■ **TO DO**:
Each line in the entries that has the word "swatch" has to be copied.

[Stored items]
──────────
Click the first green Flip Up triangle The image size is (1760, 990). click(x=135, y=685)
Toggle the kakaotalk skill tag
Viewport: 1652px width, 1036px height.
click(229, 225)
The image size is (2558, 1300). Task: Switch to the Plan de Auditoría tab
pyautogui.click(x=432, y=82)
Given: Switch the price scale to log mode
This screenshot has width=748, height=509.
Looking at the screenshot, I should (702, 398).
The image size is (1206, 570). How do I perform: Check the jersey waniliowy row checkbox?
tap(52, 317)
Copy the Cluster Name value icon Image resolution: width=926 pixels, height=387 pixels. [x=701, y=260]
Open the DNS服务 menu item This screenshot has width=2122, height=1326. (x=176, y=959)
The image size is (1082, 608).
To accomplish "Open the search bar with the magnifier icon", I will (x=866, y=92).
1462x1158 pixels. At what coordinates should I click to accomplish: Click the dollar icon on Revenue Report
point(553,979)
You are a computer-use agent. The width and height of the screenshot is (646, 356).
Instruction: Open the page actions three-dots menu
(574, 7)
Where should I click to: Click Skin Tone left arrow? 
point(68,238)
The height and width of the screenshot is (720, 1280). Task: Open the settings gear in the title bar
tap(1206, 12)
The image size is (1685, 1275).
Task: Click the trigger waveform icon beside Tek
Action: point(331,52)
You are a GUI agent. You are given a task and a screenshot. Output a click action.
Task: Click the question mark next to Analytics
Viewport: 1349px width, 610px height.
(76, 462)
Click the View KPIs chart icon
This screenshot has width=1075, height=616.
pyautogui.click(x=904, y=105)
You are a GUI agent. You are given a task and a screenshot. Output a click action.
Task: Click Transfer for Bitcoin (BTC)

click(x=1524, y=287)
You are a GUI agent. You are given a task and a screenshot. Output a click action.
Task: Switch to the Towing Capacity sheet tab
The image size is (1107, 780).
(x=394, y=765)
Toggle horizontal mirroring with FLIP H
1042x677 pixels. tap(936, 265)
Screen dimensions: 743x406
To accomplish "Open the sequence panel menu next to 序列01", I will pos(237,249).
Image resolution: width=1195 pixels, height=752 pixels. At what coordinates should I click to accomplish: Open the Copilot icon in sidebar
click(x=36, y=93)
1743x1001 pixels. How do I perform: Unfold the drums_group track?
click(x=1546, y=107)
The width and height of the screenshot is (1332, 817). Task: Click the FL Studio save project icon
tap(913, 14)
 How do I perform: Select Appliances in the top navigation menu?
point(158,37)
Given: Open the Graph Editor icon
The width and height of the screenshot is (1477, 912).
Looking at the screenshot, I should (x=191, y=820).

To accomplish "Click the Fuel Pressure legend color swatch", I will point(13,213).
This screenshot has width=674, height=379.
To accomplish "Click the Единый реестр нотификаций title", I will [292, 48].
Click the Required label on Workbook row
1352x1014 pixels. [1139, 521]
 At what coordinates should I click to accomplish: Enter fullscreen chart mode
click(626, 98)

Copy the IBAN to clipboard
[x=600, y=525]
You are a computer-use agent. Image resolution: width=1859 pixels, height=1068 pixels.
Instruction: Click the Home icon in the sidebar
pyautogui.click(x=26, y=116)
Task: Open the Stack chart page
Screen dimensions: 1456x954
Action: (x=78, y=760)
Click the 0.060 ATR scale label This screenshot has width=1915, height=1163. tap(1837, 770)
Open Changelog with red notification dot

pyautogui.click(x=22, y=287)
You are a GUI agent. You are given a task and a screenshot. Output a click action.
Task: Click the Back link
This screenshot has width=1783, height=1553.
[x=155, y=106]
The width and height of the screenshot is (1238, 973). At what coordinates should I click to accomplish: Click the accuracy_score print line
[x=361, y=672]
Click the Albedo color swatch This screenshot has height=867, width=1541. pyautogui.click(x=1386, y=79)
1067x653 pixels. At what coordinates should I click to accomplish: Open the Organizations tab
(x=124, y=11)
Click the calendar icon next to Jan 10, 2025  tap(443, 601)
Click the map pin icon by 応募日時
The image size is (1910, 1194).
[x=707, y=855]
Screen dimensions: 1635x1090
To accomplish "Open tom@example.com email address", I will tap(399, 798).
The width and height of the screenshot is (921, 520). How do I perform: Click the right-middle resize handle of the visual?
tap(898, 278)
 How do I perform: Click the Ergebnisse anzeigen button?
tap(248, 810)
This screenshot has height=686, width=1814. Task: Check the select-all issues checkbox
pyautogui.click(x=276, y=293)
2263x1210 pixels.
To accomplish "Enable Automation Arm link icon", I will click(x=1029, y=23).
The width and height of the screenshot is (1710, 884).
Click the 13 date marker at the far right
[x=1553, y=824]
──────────
■ **REPLY**:
To accomplish "Click the Fuel Pressure legend color swatch", I will point(13,213).
Click the Albedo color swatch This screenshot has height=867, width=1541. pyautogui.click(x=1386, y=79)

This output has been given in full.